### Exercise
Please print every record below exactly as it reads.

### Records provided
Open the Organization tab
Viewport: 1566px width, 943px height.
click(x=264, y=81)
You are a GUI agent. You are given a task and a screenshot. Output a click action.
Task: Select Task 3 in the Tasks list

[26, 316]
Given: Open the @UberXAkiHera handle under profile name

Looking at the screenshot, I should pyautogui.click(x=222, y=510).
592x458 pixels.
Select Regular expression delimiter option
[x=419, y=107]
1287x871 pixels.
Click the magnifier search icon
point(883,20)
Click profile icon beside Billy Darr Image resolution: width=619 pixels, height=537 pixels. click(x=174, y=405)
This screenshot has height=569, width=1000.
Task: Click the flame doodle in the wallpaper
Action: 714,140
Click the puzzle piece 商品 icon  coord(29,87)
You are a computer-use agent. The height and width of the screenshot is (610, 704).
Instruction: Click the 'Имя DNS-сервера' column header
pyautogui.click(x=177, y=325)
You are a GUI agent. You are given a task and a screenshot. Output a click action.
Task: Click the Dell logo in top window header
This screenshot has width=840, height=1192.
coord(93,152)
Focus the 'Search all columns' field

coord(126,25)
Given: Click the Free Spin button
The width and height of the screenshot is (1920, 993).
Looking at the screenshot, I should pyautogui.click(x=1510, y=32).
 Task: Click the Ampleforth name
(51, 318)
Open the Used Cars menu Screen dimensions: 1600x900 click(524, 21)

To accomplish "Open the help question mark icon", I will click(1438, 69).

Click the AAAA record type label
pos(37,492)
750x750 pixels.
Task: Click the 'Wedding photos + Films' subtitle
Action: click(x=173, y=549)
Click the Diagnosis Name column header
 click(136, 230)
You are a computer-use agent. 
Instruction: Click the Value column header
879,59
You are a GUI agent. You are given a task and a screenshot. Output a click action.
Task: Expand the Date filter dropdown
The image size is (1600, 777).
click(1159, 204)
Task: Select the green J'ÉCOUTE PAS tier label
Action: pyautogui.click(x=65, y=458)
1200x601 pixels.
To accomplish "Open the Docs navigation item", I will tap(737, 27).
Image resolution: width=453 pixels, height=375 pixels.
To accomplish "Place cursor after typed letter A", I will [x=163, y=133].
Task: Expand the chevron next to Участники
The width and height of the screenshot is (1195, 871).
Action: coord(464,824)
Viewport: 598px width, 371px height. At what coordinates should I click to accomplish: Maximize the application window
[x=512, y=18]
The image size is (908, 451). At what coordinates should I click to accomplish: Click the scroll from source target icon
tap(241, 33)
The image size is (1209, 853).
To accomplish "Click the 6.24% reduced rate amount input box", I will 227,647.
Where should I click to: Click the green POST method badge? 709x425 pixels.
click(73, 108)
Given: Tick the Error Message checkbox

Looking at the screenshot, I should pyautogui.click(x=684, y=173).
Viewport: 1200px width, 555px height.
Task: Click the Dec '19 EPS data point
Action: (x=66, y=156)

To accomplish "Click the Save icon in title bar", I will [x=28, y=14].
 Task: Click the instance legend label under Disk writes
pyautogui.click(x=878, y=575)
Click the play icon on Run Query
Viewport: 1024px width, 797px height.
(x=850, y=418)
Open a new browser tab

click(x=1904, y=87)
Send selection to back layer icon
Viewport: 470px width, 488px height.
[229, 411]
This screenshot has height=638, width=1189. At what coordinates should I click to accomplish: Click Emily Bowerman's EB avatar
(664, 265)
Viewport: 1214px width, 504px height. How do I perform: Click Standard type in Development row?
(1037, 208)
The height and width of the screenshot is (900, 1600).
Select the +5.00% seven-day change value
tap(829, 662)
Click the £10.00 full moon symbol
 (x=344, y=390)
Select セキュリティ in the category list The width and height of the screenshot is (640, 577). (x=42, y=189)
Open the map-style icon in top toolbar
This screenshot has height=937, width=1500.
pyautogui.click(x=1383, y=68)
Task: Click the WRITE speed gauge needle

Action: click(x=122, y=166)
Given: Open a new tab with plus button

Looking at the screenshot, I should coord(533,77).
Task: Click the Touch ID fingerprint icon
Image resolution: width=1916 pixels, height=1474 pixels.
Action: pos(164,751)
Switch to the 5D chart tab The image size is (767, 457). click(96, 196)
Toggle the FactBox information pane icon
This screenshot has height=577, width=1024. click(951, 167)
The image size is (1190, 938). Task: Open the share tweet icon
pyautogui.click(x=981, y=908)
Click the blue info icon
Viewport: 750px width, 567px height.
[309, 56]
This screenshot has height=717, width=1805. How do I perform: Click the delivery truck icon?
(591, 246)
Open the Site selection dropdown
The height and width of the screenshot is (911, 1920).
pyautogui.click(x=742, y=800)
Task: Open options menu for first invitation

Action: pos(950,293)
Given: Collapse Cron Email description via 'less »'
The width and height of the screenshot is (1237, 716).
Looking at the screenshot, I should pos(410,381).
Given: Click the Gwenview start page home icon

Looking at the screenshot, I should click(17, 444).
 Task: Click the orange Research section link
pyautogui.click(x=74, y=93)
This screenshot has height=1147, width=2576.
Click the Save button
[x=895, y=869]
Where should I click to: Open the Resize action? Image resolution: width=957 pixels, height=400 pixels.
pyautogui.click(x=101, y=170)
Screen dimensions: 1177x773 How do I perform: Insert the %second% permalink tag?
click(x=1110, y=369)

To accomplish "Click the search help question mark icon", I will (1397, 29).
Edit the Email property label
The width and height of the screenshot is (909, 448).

### Solution for this problem
Open the Organization tab
Viewport: 1566px width, 943px height.
click(x=264, y=81)
You are a GUI agent. You are given a task and a screenshot. Output a click action.
Task: Select Task 3 in the Tasks list

[26, 316]
Given: Open the @UberXAkiHera handle under profile name

Looking at the screenshot, I should pyautogui.click(x=222, y=510).
592x458 pixels.
Select Regular expression delimiter option
[x=419, y=107]
1287x871 pixels.
Click the magnifier search icon
point(883,20)
Click profile icon beside Billy Darr Image resolution: width=619 pixels, height=537 pixels. click(x=174, y=405)
This screenshot has height=569, width=1000.
Task: Click the flame doodle in the wallpaper
Action: 714,140
Click the puzzle piece 商品 icon  coord(29,87)
You are a computer-use agent. The height and width of the screenshot is (610, 704).
Instruction: Click the 'Имя DNS-сервера' column header
pyautogui.click(x=177, y=325)
You are a GUI agent. You are given a task and a screenshot. Output a click action.
Task: Click the Dell logo in top window header
This screenshot has width=840, height=1192.
coord(93,152)
Focus the 'Search all columns' field

coord(126,25)
Given: Click the Free Spin button
The width and height of the screenshot is (1920, 993).
Looking at the screenshot, I should pyautogui.click(x=1510, y=32).
 Task: Click the Ampleforth name
(51, 318)
Open the Used Cars menu Screen dimensions: 1600x900 click(524, 21)

To accomplish "Open the help question mark icon", I will click(1438, 69).

Click the AAAA record type label
pos(37,492)
750x750 pixels.
Task: Click the 'Wedding photos + Films' subtitle
Action: click(x=173, y=549)
Click the Diagnosis Name column header
 click(136, 230)
You are a computer-use agent. 
Instruction: Click the Value column header
879,59
You are a GUI agent. You are given a task and a screenshot. Output a click action.
Task: Expand the Date filter dropdown
The image size is (1600, 777).
click(1159, 204)
Task: Select the green J'ÉCOUTE PAS tier label
Action: pyautogui.click(x=65, y=458)
1200x601 pixels.
To accomplish "Open the Docs navigation item", I will tap(737, 27).
Image resolution: width=453 pixels, height=375 pixels.
To accomplish "Place cursor after typed letter A", I will [x=163, y=133].
Task: Expand the chevron next to Участники
The width and height of the screenshot is (1195, 871).
Action: coord(464,824)
Viewport: 598px width, 371px height. At what coordinates should I click to accomplish: Maximize the application window
[x=512, y=18]
The image size is (908, 451). At what coordinates should I click to accomplish: Click the scroll from source target icon
tap(241, 33)
The image size is (1209, 853).
To accomplish "Click the 6.24% reduced rate amount input box", I will 227,647.
Where should I click to: Click the green POST method badge? 709x425 pixels.
click(73, 108)
Given: Tick the Error Message checkbox

Looking at the screenshot, I should pyautogui.click(x=684, y=173).
Viewport: 1200px width, 555px height.
Task: Click the Dec '19 EPS data point
Action: (x=66, y=156)

To accomplish "Click the Save icon in title bar", I will [x=28, y=14].
 Task: Click the instance legend label under Disk writes
pyautogui.click(x=878, y=575)
Click the play icon on Run Query
Viewport: 1024px width, 797px height.
(x=850, y=418)
Open a new browser tab

click(x=1904, y=87)
Send selection to back layer icon
Viewport: 470px width, 488px height.
[229, 411]
This screenshot has height=638, width=1189. At what coordinates should I click to accomplish: Click Emily Bowerman's EB avatar
(664, 265)
Viewport: 1214px width, 504px height. How do I perform: Click Standard type in Development row?
(1037, 208)
The height and width of the screenshot is (900, 1600).
Select the +5.00% seven-day change value
tap(829, 662)
Click the £10.00 full moon symbol
 (x=344, y=390)
Select セキュリティ in the category list The width and height of the screenshot is (640, 577). (x=42, y=189)
Open the map-style icon in top toolbar
This screenshot has height=937, width=1500.
pyautogui.click(x=1383, y=68)
Task: Click the WRITE speed gauge needle

Action: click(x=122, y=166)
Given: Open a new tab with plus button

Looking at the screenshot, I should coord(533,77).
Task: Click the Touch ID fingerprint icon
Image resolution: width=1916 pixels, height=1474 pixels.
Action: pos(164,751)
Switch to the 5D chart tab The image size is (767, 457). click(96, 196)
Toggle the FactBox information pane icon
This screenshot has height=577, width=1024. click(951, 167)
The image size is (1190, 938). Task: Open the share tweet icon
pyautogui.click(x=981, y=908)
Click the blue info icon
Viewport: 750px width, 567px height.
[309, 56]
This screenshot has height=717, width=1805. How do I perform: Click the delivery truck icon?
(591, 246)
Open the Site selection dropdown
The height and width of the screenshot is (911, 1920).
pyautogui.click(x=742, y=800)
Task: Open options menu for first invitation

Action: pos(950,293)
Given: Collapse Cron Email description via 'less »'
The width and height of the screenshot is (1237, 716).
Looking at the screenshot, I should pos(410,381).
Given: Click the Gwenview start page home icon

Looking at the screenshot, I should click(17, 444).
 Task: Click the orange Research section link
pyautogui.click(x=74, y=93)
This screenshot has height=1147, width=2576.
Click the Save button
[x=895, y=869]
Where should I click to: Open the Resize action? Image resolution: width=957 pixels, height=400 pixels.
pyautogui.click(x=101, y=170)
Screen dimensions: 1177x773 How do I perform: Insert the %second% permalink tag?
click(x=1110, y=369)

To accomplish "Click the search help question mark icon", I will (1397, 29).
Edit the Email property label
The width and height of the screenshot is (909, 448).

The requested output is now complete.